Measured on a single machine with 50 000 entities (warmup excluded):

Query style ~ops/s
queryTables ~40M
queryEach ~21M
query ~4M

These numbers reflect the structural overhead each style carries, not just your application logic.

Why the gap?

query allocates one { e, c1, c2, … } object per entity per iteration. Even with stable V8 hidden classes (achieved via per-arity switch branches), GC pressure accumulates at scale.

queryEach skips the yield object entirely. The callback receives component values as direct arguments, so no heap allocation occurs in the inner loop. Generator protocol overhead is also eliminated.

queryTables yields one object per archetype, not per entity. You receive raw SoA columns (c1: T[]) and index into them yourself. This is the lowest-overhead loop possible and most cache-friendly for bulk reads.

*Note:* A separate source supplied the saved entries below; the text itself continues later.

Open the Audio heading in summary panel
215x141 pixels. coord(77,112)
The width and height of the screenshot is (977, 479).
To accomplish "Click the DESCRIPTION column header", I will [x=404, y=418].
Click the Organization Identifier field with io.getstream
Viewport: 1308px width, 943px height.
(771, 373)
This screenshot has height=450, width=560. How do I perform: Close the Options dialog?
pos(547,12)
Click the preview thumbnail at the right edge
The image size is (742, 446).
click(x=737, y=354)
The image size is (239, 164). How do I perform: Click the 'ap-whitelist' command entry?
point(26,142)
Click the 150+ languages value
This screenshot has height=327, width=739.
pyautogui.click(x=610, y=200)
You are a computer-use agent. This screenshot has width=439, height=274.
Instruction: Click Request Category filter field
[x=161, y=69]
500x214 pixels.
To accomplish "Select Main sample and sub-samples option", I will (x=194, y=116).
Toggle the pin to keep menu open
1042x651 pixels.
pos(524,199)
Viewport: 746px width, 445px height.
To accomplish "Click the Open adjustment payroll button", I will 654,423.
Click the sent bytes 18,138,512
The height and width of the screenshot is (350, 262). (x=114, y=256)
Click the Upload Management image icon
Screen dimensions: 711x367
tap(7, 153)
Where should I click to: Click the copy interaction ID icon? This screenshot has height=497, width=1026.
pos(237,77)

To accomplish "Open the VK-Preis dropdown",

Internal optimisations that benefit all three

  • Query result cache_matchingArchetypes() caches the list of matching archetypes per query signature. Because archetypes are append-only, only newly-created archetypes are re-checked on subsequent calls. The key is the sorted TypeId[] stringified by signatureKey.
  • Archetype edge cacheworld.add() / world.remove() cache the destination archetype on addEdges/removeEdges maps, skipping signatureKey lookups after the first transition. This reduces structural-change cost, not query cost, but it lowers the overhead of entity moves that feed into queries.

Decision guide

Use queryTables when: - you are processing large numbers of entities per frame (physics, particles, path-following) - you want to batch operations across all entities in an archetype (SIMD-style) - you do not need the entity handle (e) on every row

1
2
3
4
5
6
for (const { entities, c1: pos, c2: vel } of world.queryTables(Position, Velocity)) {
  for (let i = 0; i < entities.length; i++) {
    pos[i]!.x += vel[i]!.dx;
    pos[i]!.y += vel[i]!.dy;
  }
}

Use queryEach when: - you want straightforward per-entity logic without managing array indices - you need the entity handle on every row (e.g. to enqueue a deferred command) - you want better throughput than query without the queryTables index bookkeeping

1
2
3
4
5
world.queryEach(Position, Velocity, (e, pos, vel) => {
  pos.x += vel.dx;
  pos.y += vel.dy;
  if (pos.x > bounds) world.cmd().despawn(e);
});

Use query when: - entity count is low (< ~1 000 entities matching) - you want to break early from iteration (for…of + break / return) - readability matters more than peak throughput

1
2
3
for (const { e, c1: pos } of world.query(Position)) {
  if (someCondition(pos)) break; // generator supports early exit
}

Iteration count vs archetype count

All three styles iterate over archetypes first, then entities within each archetype. If your entities are spread across many archetypes (high fragmentation), each query pays a fixed per-archetype cost regardless of style. Keeping component combinations consolidated reduces this overhead.